January 3, 2008 at 3:56 am
Does anyone have a solution which will allow them to query a number of databases on a number of remote servers (assuming identical schema on each), and pump the results into either a new or existing table on another server/database?
We have the requirement to pull data from many (150+) remote SQL Servers and store it locally for reporting purposes.
Any thoughts?
January 4, 2008 at 7:50 am
One method would be to build 150+ Linked Servers from your centralized SQL Server machine, that uses dynamic SQL to run the same query/stored procedure against all of your 150+ databases. The dynamic sql would run the same query, just changing the FROM clause to "point" to each database as it is executed.
Depending on your needs you can write the results to one large table or split up the writes to many tables however you need.
Happy T-SQLing!
"Key"
MCITP: DBA, MCSE, MCTS: SQL 2005, OCP
January 4, 2008 at 9:24 am
Another method is to use a lookup table. This is helpful especially if you have a multi-customer environment where you have to be selective in the databases to be included in queries. The lookup table contains server and database names, along with additional flag columns to determine query selectivity. Maintenance is the only drawback to this.

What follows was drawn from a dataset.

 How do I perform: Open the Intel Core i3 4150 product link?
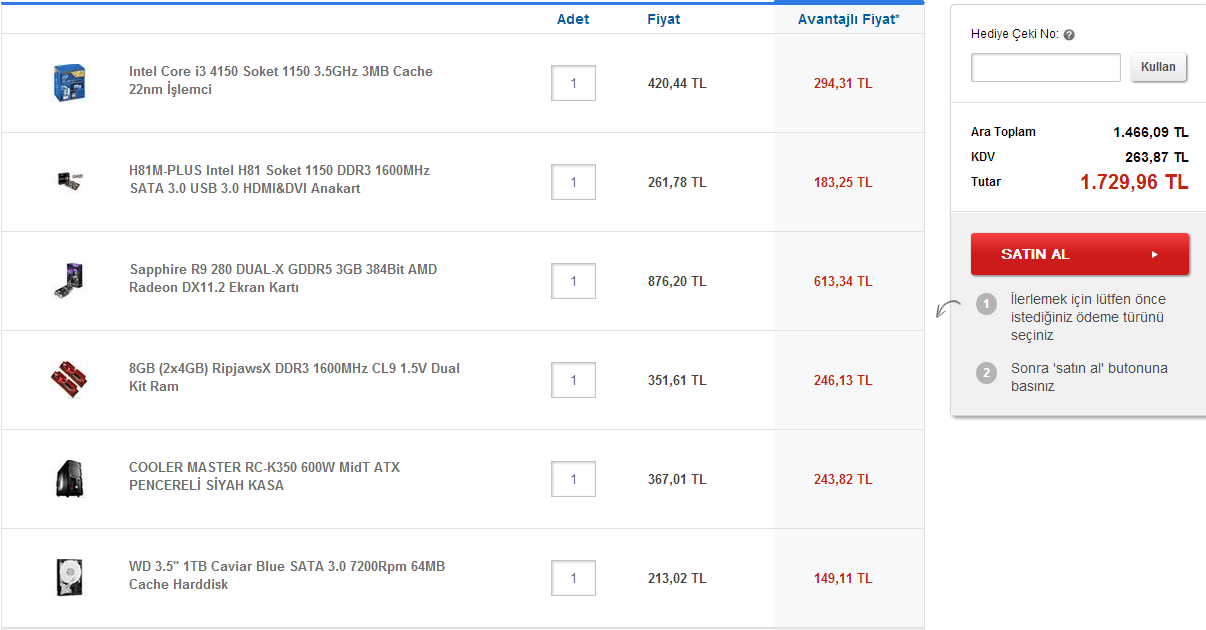(x=280, y=80)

I think the challenging part will be performance and how fast you can query data and pull it into your reporting table. I was faced with this same issue and found performance came to a crawl when trying to insert directly from source database to reporting table. I ended up creating a staging table, identical to reporting table, in each source database, inserted data into staging table, then used SSIS (or DTS if on 2000) to pump data into reporting table. It wasn't pretty, but was a lot faster and got the job done.
January 22, 2008 at 12:38 pm
If you have the option of using replication, create a "Data Mart" as Microsoft and others call them. Your local server will consist of a database that is the subscriber of all of the servers and the distributer. It will pull all the data into the one local database presuming all the other systems are publishers.